La Piste "La Verte des Houches" n'a de " Verte " que le nom.

Piste légendaire dans le massif du Mont-Blanc, elle est bordée de sapin. Son environnement vert et l'orientation du soleil offrent souvent une piste gelée, aux couleurs vertes, d'où son nom.
Elle est en fait une noire de 870 m de dénivelé et 3343 mètres de longueur.
Les meilleurs skieurs du monde la dévalent en deux minutes. Une série de passages très techniques et de sauts, dont la Cassure et le Goulet, font de cette descente l'une des plus belles du monde. C'est la seule piste de descente du circuit Coupe du Monde Messieurs homologuée par la FIS dans le département. En France, seules les stations de Val d'Isère et Chamonix-Les Houches possèdent une piste de descente, hommes, pour les Coupes du Monde de ski alpin.

- Altitude du départ : 1871 m
- Altitude de l'arrivée : 1001 m
- Dénivelé : 870 m
- Longueur : 3343 m


Téléchargez l'affiche officielle de la piste : Format JPG

Comme un monument « La Verte » se visite avec un guide.
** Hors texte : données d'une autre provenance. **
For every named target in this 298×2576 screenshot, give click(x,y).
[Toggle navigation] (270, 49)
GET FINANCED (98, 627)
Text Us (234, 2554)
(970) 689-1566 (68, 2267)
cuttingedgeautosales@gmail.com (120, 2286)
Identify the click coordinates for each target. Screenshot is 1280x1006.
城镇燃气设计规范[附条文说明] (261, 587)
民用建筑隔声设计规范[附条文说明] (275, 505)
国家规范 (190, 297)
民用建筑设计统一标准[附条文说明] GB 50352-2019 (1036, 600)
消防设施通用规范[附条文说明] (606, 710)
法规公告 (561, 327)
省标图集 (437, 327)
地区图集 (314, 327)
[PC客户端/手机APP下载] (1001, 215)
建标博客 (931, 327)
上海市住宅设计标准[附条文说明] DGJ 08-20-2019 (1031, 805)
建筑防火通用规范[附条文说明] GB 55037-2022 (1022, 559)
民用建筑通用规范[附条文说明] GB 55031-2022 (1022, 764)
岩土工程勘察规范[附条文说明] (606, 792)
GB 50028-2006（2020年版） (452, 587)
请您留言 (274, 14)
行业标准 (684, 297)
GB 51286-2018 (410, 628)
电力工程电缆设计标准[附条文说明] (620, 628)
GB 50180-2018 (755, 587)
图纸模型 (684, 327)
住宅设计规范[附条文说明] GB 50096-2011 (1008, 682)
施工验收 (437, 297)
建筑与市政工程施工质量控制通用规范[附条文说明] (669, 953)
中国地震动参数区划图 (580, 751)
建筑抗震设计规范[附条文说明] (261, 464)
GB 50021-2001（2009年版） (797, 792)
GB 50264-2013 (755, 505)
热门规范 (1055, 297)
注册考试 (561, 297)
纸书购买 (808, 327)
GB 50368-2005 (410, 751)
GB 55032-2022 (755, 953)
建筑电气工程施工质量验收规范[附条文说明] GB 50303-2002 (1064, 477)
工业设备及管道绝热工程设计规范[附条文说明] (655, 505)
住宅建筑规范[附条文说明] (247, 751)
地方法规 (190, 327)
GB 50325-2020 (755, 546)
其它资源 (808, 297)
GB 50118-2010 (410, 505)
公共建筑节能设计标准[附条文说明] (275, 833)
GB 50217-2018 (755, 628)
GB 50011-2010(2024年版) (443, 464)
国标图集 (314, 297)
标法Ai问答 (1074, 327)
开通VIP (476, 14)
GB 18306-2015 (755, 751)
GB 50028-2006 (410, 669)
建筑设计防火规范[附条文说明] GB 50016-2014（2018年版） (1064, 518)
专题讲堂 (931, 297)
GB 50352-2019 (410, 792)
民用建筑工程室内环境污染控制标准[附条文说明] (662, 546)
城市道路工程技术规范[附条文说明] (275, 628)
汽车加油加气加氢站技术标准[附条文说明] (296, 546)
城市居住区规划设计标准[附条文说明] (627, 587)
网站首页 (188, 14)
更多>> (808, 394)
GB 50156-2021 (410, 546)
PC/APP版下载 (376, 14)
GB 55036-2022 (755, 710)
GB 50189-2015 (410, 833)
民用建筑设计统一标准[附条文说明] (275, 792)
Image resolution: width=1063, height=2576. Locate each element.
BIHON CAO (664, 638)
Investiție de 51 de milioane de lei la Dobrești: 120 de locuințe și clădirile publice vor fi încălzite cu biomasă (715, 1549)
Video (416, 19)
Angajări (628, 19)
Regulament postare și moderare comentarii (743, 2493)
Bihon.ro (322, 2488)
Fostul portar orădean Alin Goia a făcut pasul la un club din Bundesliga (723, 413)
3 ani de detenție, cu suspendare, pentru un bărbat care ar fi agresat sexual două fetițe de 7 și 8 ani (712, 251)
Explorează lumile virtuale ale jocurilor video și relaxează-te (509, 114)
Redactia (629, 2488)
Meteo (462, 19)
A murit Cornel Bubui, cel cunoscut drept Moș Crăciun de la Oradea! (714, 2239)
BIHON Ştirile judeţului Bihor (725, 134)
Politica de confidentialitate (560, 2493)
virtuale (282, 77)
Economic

La piste Verte fait partie du patrimoine de la vallée. C'est donc tout naturellement qu'elle se visite, durant la saison d'hiver. Skis aux pieds ! Et avec l'un des plus grands spécialistes de cette piste.
Chaque jeudi après-midi, Marc Battendier devient guide du patrimoine. Une visite de 2 heures qu'il assure pour les petits et grands. Il sera encore une fois cette année Chef de piste de la descente. Moniteur de ski, ancien membre des équipes de France et chef de piste du Kandahar, Marc, qui a participé à la descente de 1972, la connaît par cœur. Il explique comment appréhender les dangers et les techniques de chaque bosse, de chaque virage, de chaque reprise de vitesse.
Il raconte aussi les anecdotes qui jalonnent l'histoire de cette piste.
C'est pour tous, petits et grands, une opportunité unique de comprendre les passages clefs de cette fameuse descente, épreuve reine de la coupe du monde de ski alpin. Une visite guidée bien originale ! Aujourd'hui « la Verte » fait réellement partie du patrimoine de la station des Houches et de la Vallée de Chamonix Mont-Blanc.
Ouverte à tous, durant tout l'hiver (sauf la semaine du Kandahar !), les inscriptions se font la veille auprès de l'Office de tourisme des Houches au tarif de 12 euros par personne. (Forfait de ski non compris). Niveau de ski nécessaire : cours 3 ESF.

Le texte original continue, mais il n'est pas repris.